実際のそのビジネスの隆起については,もちろん神風ばかりが吹いているわけでもなく奇跡ばかりが起きているわけではない。2000年以降におけるコンテンツの企画・制作,配給,版権管理,イベント,マーチャンダイズといった垂直統合されたビジネス構造と,そのビジネスをグローバルなマーケットにおいて組織的にどのようにマネジメントしていくのかについて,特に米国と日本の気質の違い(組織形成のあり方,マネジメントのあり方,クリエイター等)までに踏み込みながら,日本初のコンテンツのグローバル化の成功要因を分析している点についてはとても興味深いものがあった。

今までの戦後の産業史では,アニメ・コミック・プロレス・ゲームといった領域は注目されていなかったけど,日本発で世界を席巻しているというのは紛れもない事実であり,その考え方や戦略・施策を研究することは,他の産業のグローバル化についてもとても参考になるのではないだろうか?特に,「過去の成長を同じフィールドで」と思っても時間も事業環境も戻ることはない。
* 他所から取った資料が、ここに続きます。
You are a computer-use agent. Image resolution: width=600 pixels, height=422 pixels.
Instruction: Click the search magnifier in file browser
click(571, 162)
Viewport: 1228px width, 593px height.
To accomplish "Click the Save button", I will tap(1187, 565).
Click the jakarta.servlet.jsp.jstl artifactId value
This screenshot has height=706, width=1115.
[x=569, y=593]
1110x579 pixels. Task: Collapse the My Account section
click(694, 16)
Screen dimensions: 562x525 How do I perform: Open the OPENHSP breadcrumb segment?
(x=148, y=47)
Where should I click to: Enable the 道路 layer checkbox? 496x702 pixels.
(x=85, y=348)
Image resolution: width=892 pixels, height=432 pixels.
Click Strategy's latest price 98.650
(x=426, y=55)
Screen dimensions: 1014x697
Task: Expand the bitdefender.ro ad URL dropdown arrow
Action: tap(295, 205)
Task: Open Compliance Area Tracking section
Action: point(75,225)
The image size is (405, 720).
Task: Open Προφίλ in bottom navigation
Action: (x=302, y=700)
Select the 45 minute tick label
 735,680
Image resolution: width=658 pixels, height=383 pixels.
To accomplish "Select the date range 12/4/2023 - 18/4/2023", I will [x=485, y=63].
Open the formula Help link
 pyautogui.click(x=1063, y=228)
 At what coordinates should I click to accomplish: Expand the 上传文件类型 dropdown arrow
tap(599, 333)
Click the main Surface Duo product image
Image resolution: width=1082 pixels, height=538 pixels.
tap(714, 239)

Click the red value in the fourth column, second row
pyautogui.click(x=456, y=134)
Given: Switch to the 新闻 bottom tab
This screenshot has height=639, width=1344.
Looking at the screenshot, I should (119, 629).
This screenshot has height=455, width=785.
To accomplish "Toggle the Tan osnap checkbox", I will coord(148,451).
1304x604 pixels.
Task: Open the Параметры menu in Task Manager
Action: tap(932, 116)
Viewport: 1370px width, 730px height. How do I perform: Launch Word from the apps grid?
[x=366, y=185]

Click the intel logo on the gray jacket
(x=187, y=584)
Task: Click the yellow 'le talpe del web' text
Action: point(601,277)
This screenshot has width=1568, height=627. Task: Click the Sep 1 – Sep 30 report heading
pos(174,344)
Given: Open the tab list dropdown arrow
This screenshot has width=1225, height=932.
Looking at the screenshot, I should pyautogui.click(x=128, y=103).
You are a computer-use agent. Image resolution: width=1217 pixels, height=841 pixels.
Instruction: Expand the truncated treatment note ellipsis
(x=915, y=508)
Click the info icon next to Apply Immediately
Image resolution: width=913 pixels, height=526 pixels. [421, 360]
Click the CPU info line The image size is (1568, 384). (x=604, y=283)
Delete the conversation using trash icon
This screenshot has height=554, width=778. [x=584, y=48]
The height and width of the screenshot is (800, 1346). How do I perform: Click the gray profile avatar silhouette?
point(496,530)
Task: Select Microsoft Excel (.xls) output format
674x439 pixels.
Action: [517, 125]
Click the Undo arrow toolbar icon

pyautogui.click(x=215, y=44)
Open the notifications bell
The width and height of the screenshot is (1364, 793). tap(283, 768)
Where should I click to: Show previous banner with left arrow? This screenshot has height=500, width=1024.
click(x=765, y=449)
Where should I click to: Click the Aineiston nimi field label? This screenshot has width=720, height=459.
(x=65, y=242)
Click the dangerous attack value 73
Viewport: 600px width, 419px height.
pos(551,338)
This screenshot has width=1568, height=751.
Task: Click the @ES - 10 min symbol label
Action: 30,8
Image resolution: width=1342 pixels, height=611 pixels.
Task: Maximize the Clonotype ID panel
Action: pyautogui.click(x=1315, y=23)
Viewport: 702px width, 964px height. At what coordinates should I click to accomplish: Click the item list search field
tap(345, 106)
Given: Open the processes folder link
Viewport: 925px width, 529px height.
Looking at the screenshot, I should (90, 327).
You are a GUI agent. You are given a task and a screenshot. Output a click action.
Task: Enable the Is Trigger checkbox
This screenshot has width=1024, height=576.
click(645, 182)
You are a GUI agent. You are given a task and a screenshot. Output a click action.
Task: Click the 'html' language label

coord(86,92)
サブタイトルには「GAFAの次は2.5次元コミュニティーが〜」と書かれており「いやいや,それは比べるものではないでしょ」とはおもう。しかし,モノからコト,製造業からサービスへといった産業やマーケティングの潮流の中で,コンテンツやキャラクターのグローバルマーケットにおける存在のあり方は知っておくべきであろう。